Pensé que se enojaría y me acusaría de ser una aprovechada, pero solo hizo una breve pausa y dijo:
—Bien, nos vemos en la noche.
Hace tres años fundamos juntos una marca de ropa —CHEZ MARÍA Alta Costura— que ahora está en pleno auge. En ese entonces Antonio puso el capital y yo me encargué del diseño. Para mí fue como ganarme la lotería sin comprar boleto.
La compañía está valorada en cientos de millones y lista para cotizar en la bolsa, con un futuro financiero prometedor. Sin embargo, él está dispuesto a cedérmela solo para estar con Isabel. Parece que ellos sí son el verdadero amor.
Me levanté apresurada y al ver todos los artículos de boda dispersos por la habitación, sentí fuertes náuseas. Quería prenderles fuego. Llamé a unas personas para que empacaran todo lo relacionado con él en esta casa.

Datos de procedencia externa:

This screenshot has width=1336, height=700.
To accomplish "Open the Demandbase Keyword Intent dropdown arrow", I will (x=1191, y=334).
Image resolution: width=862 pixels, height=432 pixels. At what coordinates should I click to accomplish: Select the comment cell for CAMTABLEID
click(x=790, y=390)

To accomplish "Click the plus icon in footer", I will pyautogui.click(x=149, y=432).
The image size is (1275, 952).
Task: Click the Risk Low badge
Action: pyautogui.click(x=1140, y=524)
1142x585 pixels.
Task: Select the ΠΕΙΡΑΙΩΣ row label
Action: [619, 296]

¡Qué alivio! Menos mal que insistí en esperar hasta la noche de bodas, si no también habría perdido mi dignidad. ¡Qué asco total!

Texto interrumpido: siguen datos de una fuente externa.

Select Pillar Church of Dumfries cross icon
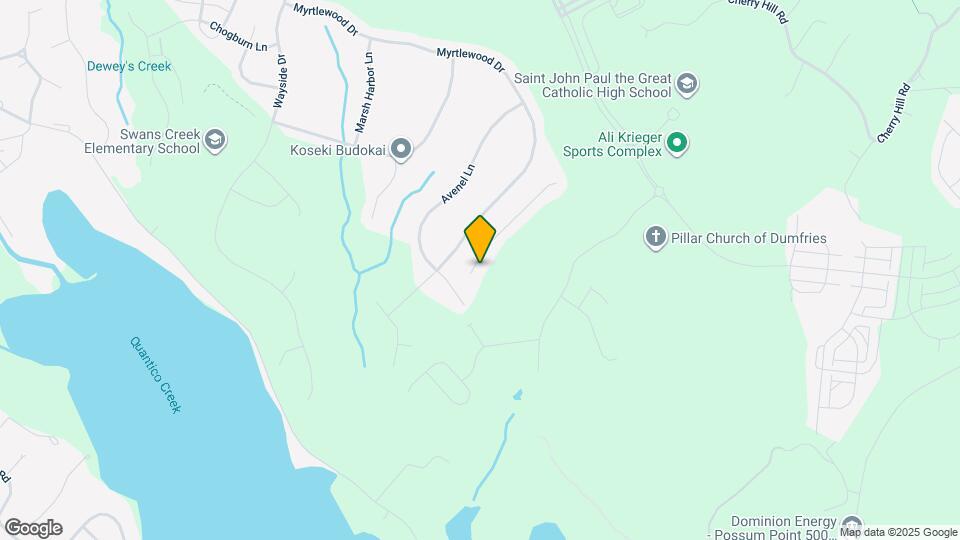The width and height of the screenshot is (960, 540). pos(655,238)
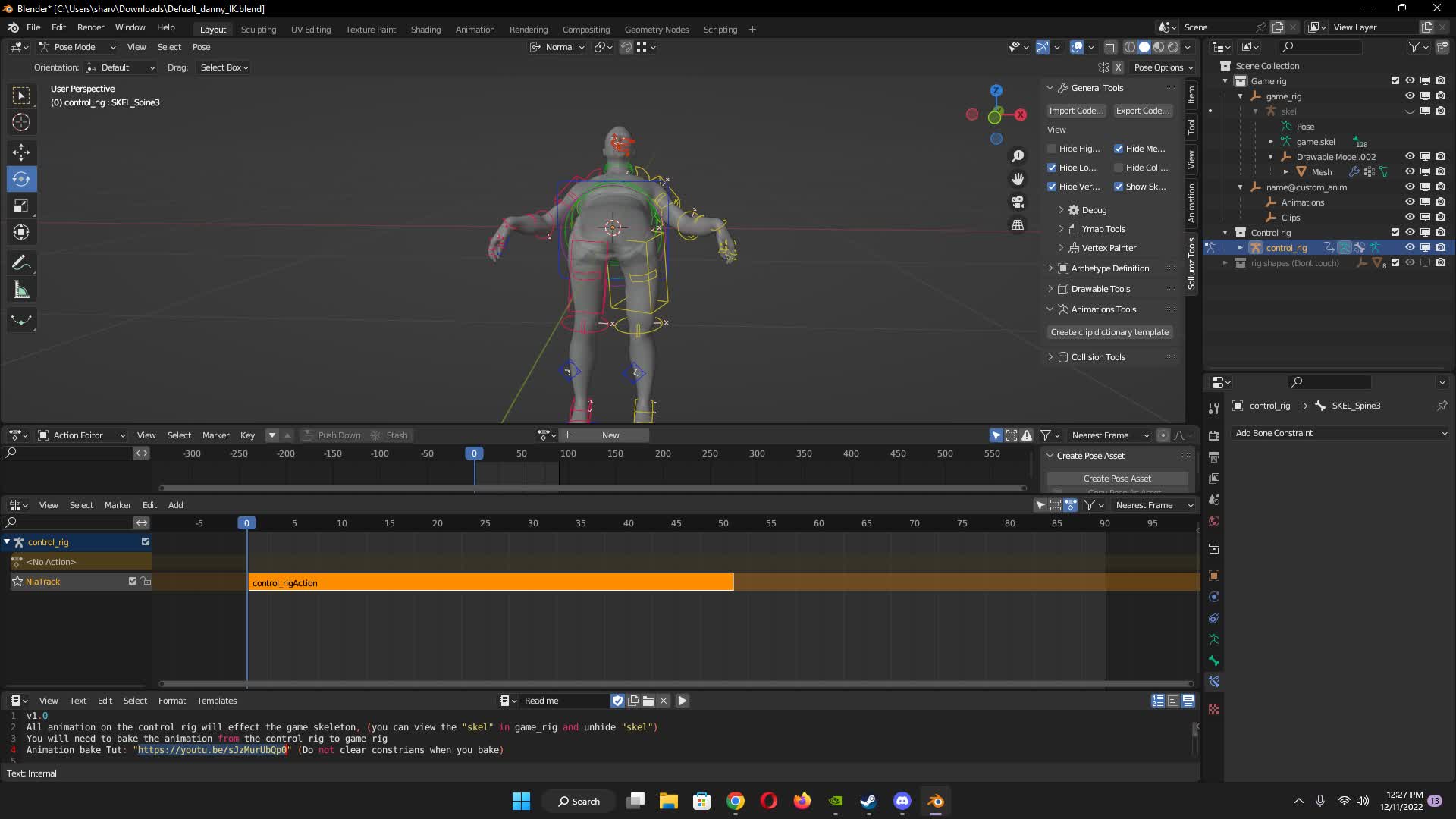Switch to the Animation workspace tab

475,30
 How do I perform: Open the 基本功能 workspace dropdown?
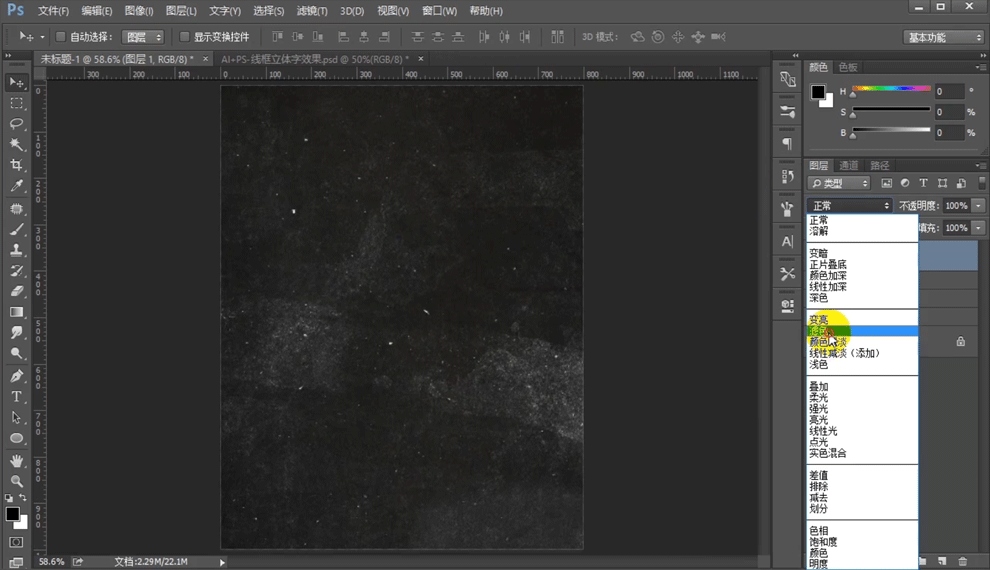944,37
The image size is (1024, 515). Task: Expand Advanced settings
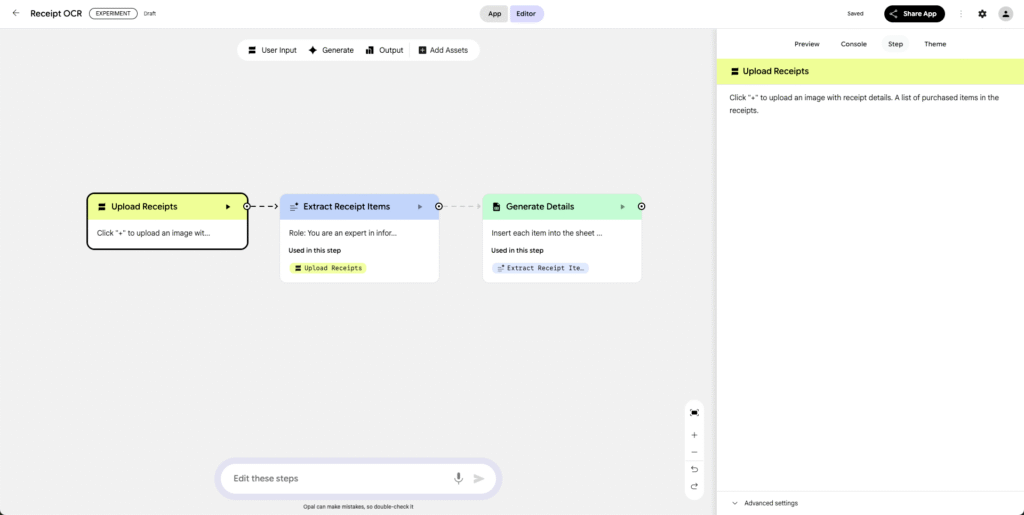click(765, 503)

Después de que arreglaron la casa, me cambié de ropa y me maquillé con esmero. Apenas terminé, escuché el rugir motor de un auto en el patio.
Antonio había regresado, y con él venía mi casi exsuegra, Marta Morales.
Me sorprendí internamente. ¿Acaso temía que su hijo saliera perdiendo y por eso vino a supervisar?
—Volviste —dije sentada en el sofá sin levantarme a recibirlos. Después de saludar despreocupada a Antonio, miré a Marta—. Señora, usted también vino.
Marta sonrió incómoda:
—¿Por qué me llamas señora? ¿No me decías mamá?
Sonreí y respondí directamente:
—Mi madre murió hace muchísimo tiempo.
El mensaje era claro: ella no merecía ese título.
El rostro de Marta pareció de repente cortarse como con un cuchillo, perdiendo toda expresión.
Antonio también lucía molesto y se acercó cauteloso:
—María, yo soy quien te ha fallado, no la tomes contra mi madre.
—Si los hijos salen mal es culpa de los padres... ¿Entonces debería culpar a tu papá?
—¡María! —gritó furioso Antonio, evidentemente enfadado.
Me encogí de hombros, indiferente.
Marta lo jaló con suavidad:
—Cálmense.
Antonio se controló un poco, se acomodó el pantalón y se sentó en el sillón individual a mi lado. Sacó unos documentos y los empujó hacia mí:
—Como querías, la empresa es tuya y nuestro compromiso queda en este momento anulado.
Tomé los papeles y los revisé atenta.
—La empresa es una cosa, pero te llevaste mi vestido de novia, ¿no deberías pagarlo? —comenté mirándolo de reojo.
Antonio frunció el ceño, quizás sorprendido por mi mezquindad.
—¿Cuánto cuesta el vestido?
—Precio de amigos: cien mil dólares.
Marta se sobresaltó al instante:
—María, ¡eso es un cínico robo!
—Señora, ¿quiere que su hijo le recuerde cuánto cuestan mis diseños en el mundo de la moda? —le lancé una mirada aterradora.
Madre e hijo guardaron absoluto silencio.